The 2025 Holberg Prize
Frontier Congratulates Gayatri Chakravorty Spivak
Sourav Chattopadhyay
Few are those who are
not familiar with the name of
Gayatri Chakravorty Spivak. For the last 35 years–the readers of Frontier would know–she has consistently contributed to this weekly, founded by the legendary poet-journalist Samar Sen, every year. Prof Spivak holds the position of University Professor in the Humanities at Columbia University. Besides, as an activist, she has been working for the theoretical and practical cause of pedagogy, especially rural education in India. Some of the frontier readers may be aware that what she has been doing in rural education for the last four decades is neither running a Bhadralok-styled NGO nor a simple variety of the much-lauded Sarva Shiksha Abhiyan. She emphasises “imaginative training for epistemological performance”; for her, education is “uncoercive rearrangement of desire.”

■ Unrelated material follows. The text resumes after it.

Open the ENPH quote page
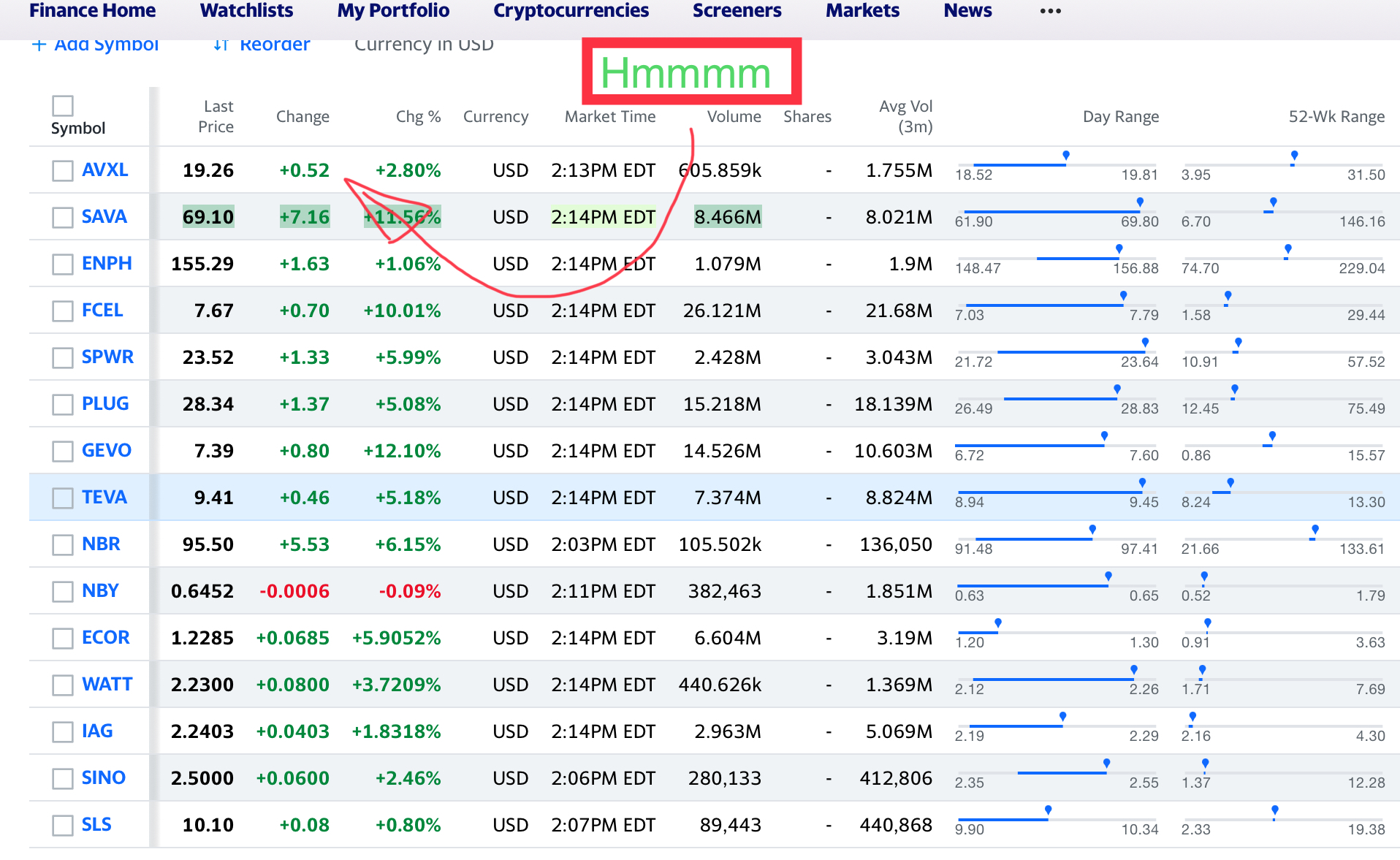The width and height of the screenshot is (1400, 860). [107, 264]
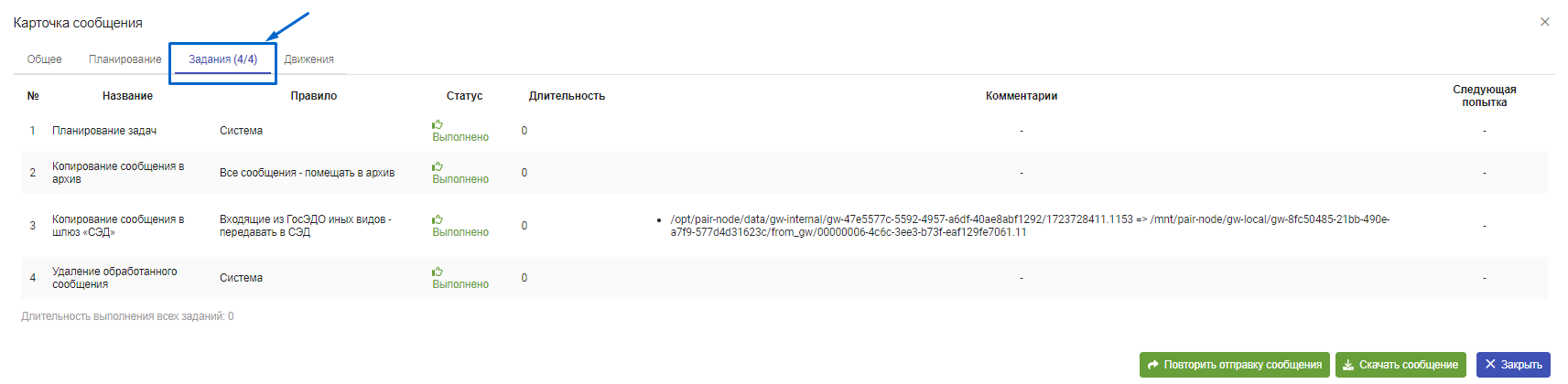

In recognition of her lifelong contribution to the fields of literary theory, philosophy, and postcolonial studies, Gayatri Chakravorty Spivak has been awarded the 2025 Holberg Prize. Frontier extends its heartfelt congratulations to her on this. The announcement was made by the Holberg Committee, highlighting Spivak’s immense influence as a scholar, educator, and activist. The citation, undersigned by Heike Krieger, Holberg Committee Chair goes as follows:
The Holberg Committee Citation
Born in Kolkata in 1942, Gayatri Chakravorty Spivak is a graduate of the University of Calcutta and of Cornell University. Holding the post of University Professor in the Humanities at Columbia University, she is one of the most influential global intellectuals today. Spivak continues to shape several fields in an interdisciplinary manner. These include comparative literature, translation, postcolonial studies, political philosophy, and feminist theory. Her scholarship has been translated into well over twenty languages. She has taught and lectured in more than fifty countries and has received nearly fifty honorary doctorates and prizes from across the globe.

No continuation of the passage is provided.